WORK TO BE COMPLETED: The entries below contain a stretch that opens with the line containing "Image resolution: width=608" and closes with the line containing "Open the Reports"; set down that stretch exactly, both ends included, and nothing else.

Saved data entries
- - -
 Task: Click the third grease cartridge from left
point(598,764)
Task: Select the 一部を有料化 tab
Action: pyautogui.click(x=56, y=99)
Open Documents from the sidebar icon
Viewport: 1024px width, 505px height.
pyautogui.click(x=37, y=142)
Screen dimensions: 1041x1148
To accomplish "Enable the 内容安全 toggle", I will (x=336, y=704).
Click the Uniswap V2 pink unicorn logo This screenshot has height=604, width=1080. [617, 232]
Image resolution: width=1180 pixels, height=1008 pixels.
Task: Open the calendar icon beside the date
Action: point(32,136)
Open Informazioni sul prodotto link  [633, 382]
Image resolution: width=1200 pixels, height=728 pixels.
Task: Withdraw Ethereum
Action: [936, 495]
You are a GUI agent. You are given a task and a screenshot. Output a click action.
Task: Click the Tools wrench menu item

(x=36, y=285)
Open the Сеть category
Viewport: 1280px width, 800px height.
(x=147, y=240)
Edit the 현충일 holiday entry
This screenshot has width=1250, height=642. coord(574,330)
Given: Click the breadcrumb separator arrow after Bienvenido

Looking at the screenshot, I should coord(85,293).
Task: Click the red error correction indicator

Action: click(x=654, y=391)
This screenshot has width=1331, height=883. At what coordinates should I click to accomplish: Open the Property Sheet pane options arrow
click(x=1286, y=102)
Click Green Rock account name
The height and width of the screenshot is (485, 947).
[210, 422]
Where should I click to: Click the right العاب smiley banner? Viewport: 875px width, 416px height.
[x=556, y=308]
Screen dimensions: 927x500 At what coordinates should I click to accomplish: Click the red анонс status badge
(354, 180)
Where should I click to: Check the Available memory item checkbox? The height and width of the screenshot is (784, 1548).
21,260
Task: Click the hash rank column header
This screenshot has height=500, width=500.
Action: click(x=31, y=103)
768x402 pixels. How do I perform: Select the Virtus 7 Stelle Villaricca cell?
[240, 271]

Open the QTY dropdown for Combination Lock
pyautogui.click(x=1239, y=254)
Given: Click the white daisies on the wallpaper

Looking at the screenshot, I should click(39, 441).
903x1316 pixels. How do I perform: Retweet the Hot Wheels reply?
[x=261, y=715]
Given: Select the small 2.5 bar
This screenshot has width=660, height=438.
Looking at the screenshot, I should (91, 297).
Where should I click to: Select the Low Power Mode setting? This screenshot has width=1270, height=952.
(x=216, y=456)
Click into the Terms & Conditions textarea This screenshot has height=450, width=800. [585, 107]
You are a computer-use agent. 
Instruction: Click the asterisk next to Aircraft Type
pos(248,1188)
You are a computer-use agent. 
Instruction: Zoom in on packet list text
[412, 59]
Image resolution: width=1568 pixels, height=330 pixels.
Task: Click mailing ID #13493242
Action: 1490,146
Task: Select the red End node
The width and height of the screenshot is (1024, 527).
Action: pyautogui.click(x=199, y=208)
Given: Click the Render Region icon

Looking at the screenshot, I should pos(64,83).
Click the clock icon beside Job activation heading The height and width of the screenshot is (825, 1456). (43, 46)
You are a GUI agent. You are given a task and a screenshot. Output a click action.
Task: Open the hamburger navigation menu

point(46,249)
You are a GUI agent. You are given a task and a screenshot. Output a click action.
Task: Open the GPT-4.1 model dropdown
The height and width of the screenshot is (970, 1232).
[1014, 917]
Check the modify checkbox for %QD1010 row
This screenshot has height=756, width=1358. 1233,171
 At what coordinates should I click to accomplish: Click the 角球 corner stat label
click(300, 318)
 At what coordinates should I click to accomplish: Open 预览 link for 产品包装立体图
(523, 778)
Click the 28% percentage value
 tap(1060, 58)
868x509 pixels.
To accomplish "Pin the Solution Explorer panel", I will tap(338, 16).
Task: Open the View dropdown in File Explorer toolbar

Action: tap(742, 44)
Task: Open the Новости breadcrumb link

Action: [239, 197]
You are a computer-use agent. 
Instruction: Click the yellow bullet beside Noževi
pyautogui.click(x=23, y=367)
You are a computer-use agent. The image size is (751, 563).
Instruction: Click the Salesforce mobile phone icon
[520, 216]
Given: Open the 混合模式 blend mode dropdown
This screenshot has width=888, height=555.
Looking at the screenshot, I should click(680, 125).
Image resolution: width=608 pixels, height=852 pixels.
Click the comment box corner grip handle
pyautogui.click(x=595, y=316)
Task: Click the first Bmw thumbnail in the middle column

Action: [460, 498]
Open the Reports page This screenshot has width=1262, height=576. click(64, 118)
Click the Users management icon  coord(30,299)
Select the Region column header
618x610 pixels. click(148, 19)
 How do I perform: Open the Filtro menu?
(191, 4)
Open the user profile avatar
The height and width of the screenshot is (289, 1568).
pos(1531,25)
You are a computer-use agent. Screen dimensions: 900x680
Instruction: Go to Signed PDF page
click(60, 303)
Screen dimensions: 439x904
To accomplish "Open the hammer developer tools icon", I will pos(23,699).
- - -
WRITTEN ANSWER:
Image resolution: width=608 pixels, height=852 pixels.
Click the comment box corner grip handle
pyautogui.click(x=595, y=316)
Task: Click the first Bmw thumbnail in the middle column

Action: [460, 498]
Open the Reports page This screenshot has width=1262, height=576. click(64, 118)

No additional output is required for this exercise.